The US Supreme Court: a broken cycle

Jasper Evans discusses the effects of the political nature of the US Supreme Court on its status as a democratic institution.

Joe Biden is President, and it feels like this feverous nightmare is dimming into a more normal temperature nightmare. As the debris is cleared, and the final lawsuits dismissed, it has become time to start considering what exactly the new administration can do. And the answer, right now, is very little.

The Democrats remain with their slim majority in the House of Representatives, and with a good run in, Georgia could do the same in the Senate, yet across all positivity lies the shadow of one institution: the Supreme Court. Its nine gowned members hold in their hands the ability to limit legislation, and nothing is beyond their reach. The Affordable Healthcare Act, abortion rights, even voting rights, all seem threatened by the new 6-3 conservative majority.

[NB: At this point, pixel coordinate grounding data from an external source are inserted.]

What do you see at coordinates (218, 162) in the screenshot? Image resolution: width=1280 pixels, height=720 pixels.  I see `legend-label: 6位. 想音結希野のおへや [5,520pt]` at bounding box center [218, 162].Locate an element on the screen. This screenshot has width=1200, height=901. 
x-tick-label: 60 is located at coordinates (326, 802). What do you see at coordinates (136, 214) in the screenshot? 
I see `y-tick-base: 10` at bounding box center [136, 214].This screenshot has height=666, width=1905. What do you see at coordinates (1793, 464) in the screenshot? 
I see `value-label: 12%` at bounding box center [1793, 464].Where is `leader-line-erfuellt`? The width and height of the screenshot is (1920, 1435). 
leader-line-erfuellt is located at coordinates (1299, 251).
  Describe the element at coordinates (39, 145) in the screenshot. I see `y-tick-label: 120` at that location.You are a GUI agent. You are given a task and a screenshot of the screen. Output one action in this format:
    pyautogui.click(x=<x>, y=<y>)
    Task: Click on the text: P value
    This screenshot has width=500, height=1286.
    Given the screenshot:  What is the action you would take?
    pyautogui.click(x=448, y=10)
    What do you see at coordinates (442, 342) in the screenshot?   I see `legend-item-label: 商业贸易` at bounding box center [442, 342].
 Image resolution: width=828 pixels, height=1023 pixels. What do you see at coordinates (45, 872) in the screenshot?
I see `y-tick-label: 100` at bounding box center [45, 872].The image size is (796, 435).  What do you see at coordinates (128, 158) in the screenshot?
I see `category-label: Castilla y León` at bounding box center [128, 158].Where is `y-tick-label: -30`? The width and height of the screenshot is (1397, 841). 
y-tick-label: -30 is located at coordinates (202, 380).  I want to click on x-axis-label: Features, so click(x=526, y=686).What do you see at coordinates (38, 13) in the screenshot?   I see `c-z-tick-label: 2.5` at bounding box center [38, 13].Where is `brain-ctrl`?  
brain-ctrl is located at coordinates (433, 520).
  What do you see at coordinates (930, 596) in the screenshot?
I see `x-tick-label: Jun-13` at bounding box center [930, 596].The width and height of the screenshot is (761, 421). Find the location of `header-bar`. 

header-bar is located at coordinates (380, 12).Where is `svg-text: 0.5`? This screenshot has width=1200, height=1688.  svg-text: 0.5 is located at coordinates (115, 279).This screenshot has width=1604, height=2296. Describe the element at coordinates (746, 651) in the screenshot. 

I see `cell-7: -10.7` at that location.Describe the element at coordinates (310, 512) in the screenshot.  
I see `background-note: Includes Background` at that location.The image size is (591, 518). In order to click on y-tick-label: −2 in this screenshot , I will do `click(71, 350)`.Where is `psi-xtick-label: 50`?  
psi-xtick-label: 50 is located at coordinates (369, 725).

This forces questions at the very heart of liberal democracy. Should this unelected institution be allowed to strike down laws that are supported by the population, and thoroughly supported at that? What gives them the right, what gives them legitimacy, to overrule the majority of the nation?

‘Now hold on there!’ gasps the centrist, clutching their pearls and PPE degree, ‘we can’t just start politicising the courts! The first thing even the most casual dictator will do is pack the supreme court, and besides, if we do it, so can the opposition when they’re next in power.’ Institutions must be respected, norms followed, and the virtuous cycle continued. 

And yet that virtuous cycle is not being continued – it is a cycle that wasn’t properly locked up and has had its front wheel stolen. Republicans have time and time again shown no regard for norms or institutions. They stopped Obama nominating a supreme court justice as a lame duck president, only to have a change of heart when it was Trump’s turn. They have used the filibuster to stop nomination proceedings, leading to the ‘nuclear option’ rendering it a useless tool. They ask vote-counters to throw out certain sets of ballots, while decrying the risk of voter fraud. Without serious reforms, there will be no end.

The Supreme Court has always been a political institution. It is only in recent years that some veneer of ‘apoliticallity’ has emerged. It has almost always been the case that judges were admitted as much for their political leanings as their judicial abilities. The best decider for whether a judge would be admitted was not their skill with a gavel, but whether the Senate matched up with the President. The lack of separation has even been such that a president, Taft, following his presidency, went on to become Chief Justice. The court holds immense power, and politics is the operation of power – of course it would be political.

This is not to say that the court should be packed. The virtuous cycle is a real phenomenon, and a return to it would be ideal. But we must accept that right now, the court is not so much an independent legal body, but an upper-upper house, representing not the nation, but ability of old judges to hang on until the next president of their leaning comes along. Reform is needed, and it is needed soon. It is easy enough to say that if we vote against them in enough elections, Republicans will change their tune. But for those who risk death if they lose their healthcare, or are forced into terrible decisions as their right to choose is ripped away, time is of the essence. For the life of its democracy, and the lives of its citizens, America must reform its Supreme Court.